TALLINN, Estonia (AP) — NATO's chief said Thursday that Russia's growing military presence in the skies above the Baltic region is unjustified and that its aircraft regularly fail to file flight plans or communicate with air controllers, and fly with their transponders off, posing a risk to civil aviation.
At the Amari air base in Estonia, NATO Secretary General Jens Stoltenberg said alliance fighters have intercepted planes more than 100 times in the region so far this year, a threefold increase on 2013. But he didn't say how many of them were Russian.
Stoltenberg said the alliance "should stay vigilant" because Russia has increased its military air activity in the Black Sea and Norwegian Sea, as well as the Baltic area, even though most of the flights occurred in international airspace.
He said NATO aircraft have conducted 400 intercepts to protect the airspace of European alliance members — an increase of 50 percent from last year.
"It's a pattern we haven't seen for many years and which should remind us of the way they (Russians) conducted this kind of military air activity in the time of the Cold War," Stoltenberg said.
At a joint news conference with Estonian Prime Minister Taavi Roivas, Stoltenberg said NATO is "ready to react when needed."
Roivas said, "Russia's actions in and around Ukraine have been very aggressive.
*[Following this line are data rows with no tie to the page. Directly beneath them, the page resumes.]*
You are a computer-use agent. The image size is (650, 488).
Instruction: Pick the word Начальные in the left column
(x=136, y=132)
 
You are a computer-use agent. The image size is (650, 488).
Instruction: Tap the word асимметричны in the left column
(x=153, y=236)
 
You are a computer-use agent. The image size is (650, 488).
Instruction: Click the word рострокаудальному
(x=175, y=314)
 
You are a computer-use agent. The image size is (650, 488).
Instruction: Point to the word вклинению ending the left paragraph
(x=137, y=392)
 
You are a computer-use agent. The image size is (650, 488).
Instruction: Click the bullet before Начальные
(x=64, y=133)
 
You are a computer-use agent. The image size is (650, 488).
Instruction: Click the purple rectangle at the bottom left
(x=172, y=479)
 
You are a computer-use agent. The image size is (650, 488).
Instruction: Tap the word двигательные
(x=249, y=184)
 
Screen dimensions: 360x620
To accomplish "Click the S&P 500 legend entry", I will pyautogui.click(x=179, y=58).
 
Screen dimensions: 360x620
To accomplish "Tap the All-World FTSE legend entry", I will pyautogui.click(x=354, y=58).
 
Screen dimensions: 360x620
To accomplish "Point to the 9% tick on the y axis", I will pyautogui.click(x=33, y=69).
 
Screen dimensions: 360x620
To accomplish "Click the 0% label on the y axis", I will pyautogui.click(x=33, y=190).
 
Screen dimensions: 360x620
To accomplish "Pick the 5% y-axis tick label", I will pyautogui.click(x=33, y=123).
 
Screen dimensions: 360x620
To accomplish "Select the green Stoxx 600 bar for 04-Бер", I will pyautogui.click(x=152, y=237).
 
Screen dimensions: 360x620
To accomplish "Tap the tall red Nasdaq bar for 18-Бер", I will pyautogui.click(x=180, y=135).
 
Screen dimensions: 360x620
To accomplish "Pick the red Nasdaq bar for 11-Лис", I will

They act as a very powerful wake-up call."
After being forcibly annexed by the Soviet Union in 1940, then again from 1944 to 1991, Estonia and the other two Baltic countries — Latvia and Lithuania — have viewed Russia's annexing of Crimea and backing of rebels fighting in nearby eastern Ukraine with trepidation. These countries also have voiced concern about Russia's military presence in their region.
NATO has stepped up its air, land and sea rotations in the Baltic countries and raised the number of fighter jets patrolling the region from four to 16.
In September, President Barack Obama said during a visit to Tallinn that he would send more air force units and aircraft to the Baltics, including the Amari Air Base.
NATO says it regularly launches jets to identify "unknown or potentially hostile aircraft" in the proximity of national airspace in the region.
In March, a Scandinavian Airlines passenger jet taking off from Copenhagen Airport nearly collided with a Russian Ilyushin-20 surveillance aircraft. Swedish investigators said the incident occurred in international airspace but that the Russian plane came within 100 meters (300 feet) of the SAS passenger plane and was flying without transponders.
Stoltenberg said Russian aircraft are posing " a risk to normal air traffic."